*** Provided data ***

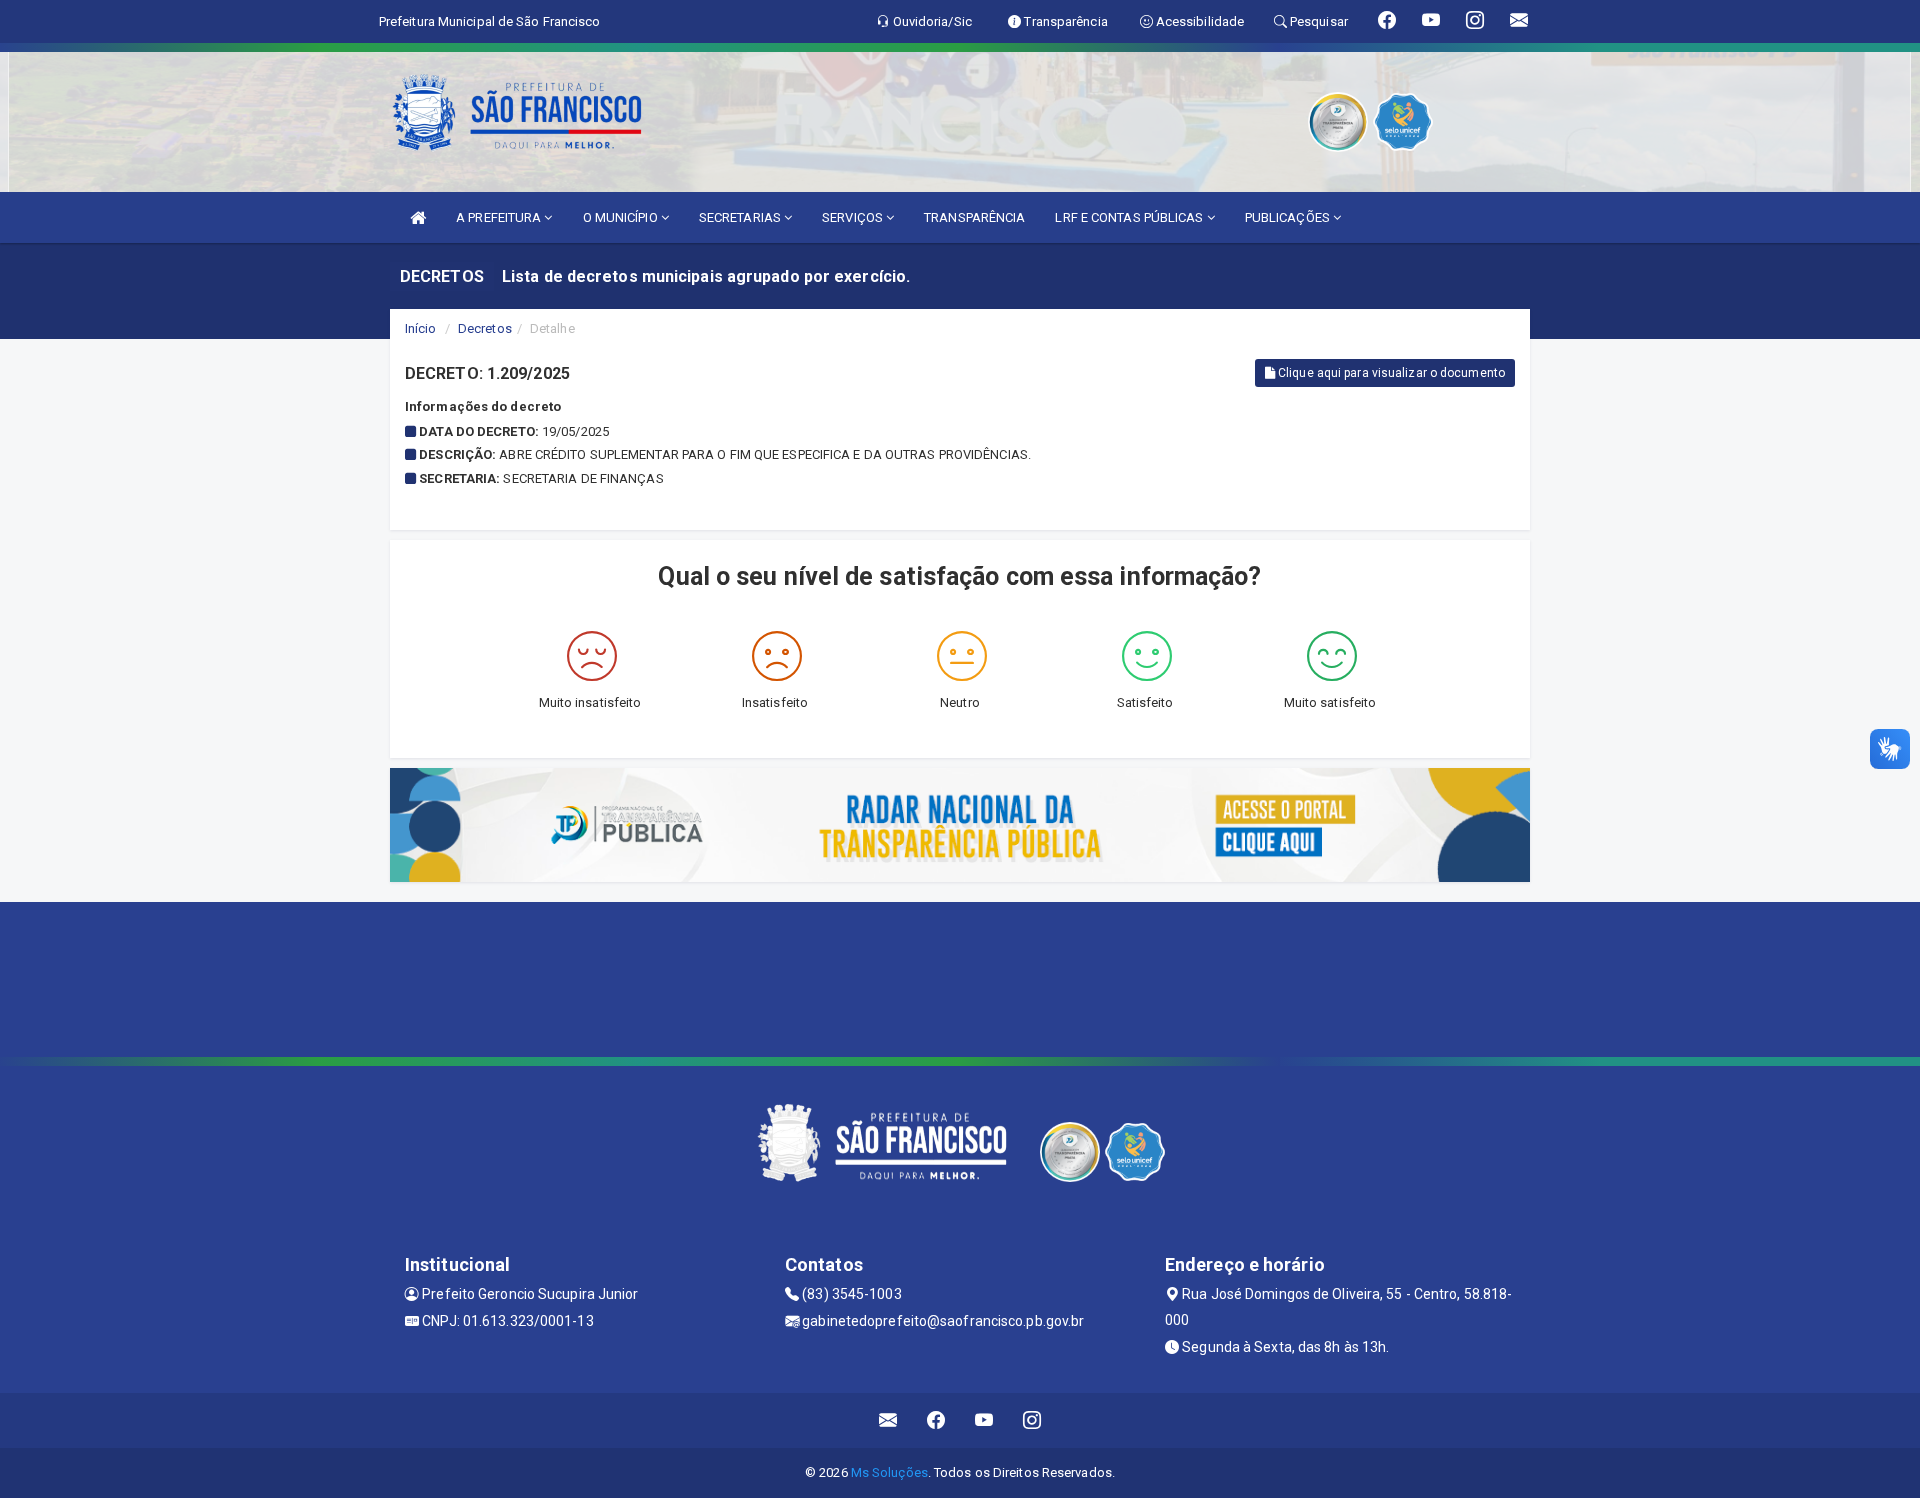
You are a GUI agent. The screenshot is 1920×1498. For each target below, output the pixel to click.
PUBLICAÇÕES (1289, 217)
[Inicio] (418, 217)
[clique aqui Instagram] (1032, 1420)
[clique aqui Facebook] (936, 1420)
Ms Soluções (889, 1472)
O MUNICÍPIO (622, 217)
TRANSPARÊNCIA (974, 217)
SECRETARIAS (741, 217)
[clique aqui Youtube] (984, 1420)
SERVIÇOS (854, 217)
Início (421, 328)
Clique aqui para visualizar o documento (1390, 373)
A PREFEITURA (500, 217)
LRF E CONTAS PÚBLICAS (1130, 217)
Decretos (485, 328)
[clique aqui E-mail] (888, 1420)
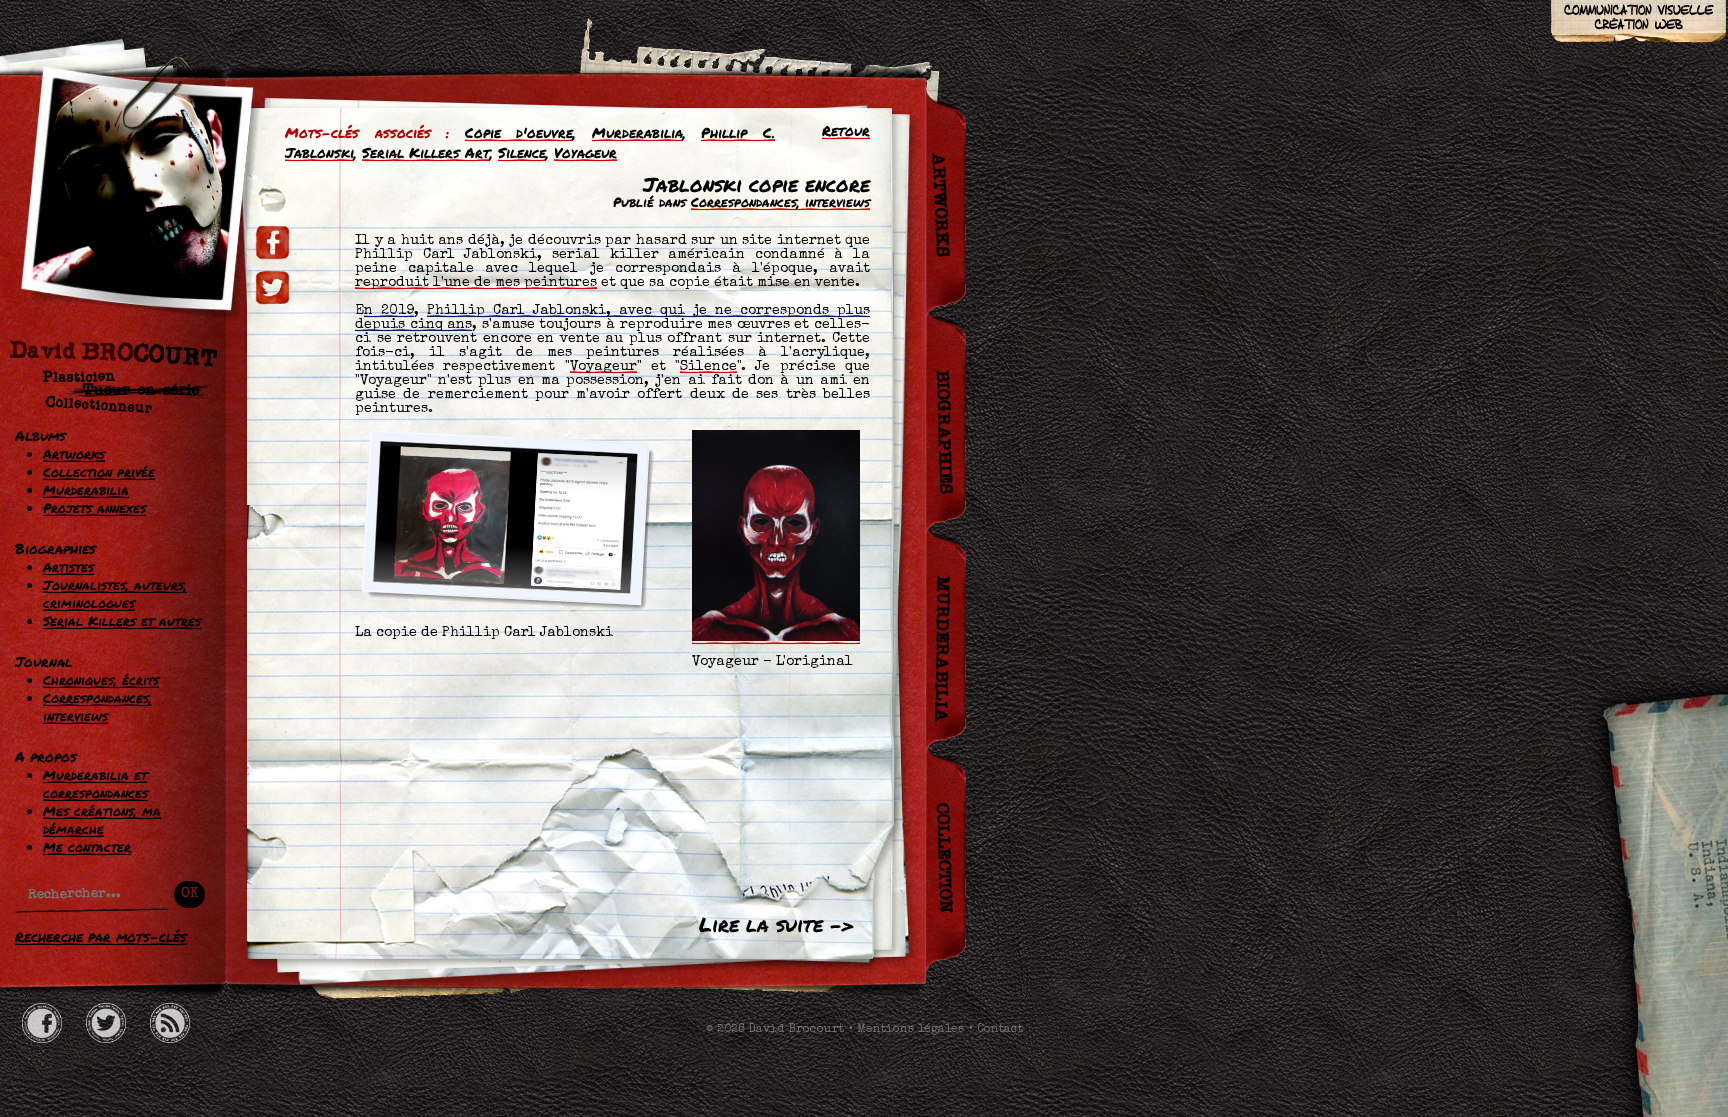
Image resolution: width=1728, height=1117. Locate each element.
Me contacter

*** End of Provided data ***

Send back exactly the lines of the listing above starting at the one with "[clique aqui Youtube] (984, 1420)" and ending at the one with "[clique aqui E-mail] (888, 1420)", inclusive, and no others.

[clique aqui Youtube] (984, 1420)
SERVIÇOS (854, 217)
Início (421, 328)
Clique aqui para visualizar o documento (1390, 373)
A PREFEITURA (500, 217)
LRF E CONTAS PÚBLICAS (1130, 217)
Decretos (485, 328)
[clique aqui E-mail] (888, 1420)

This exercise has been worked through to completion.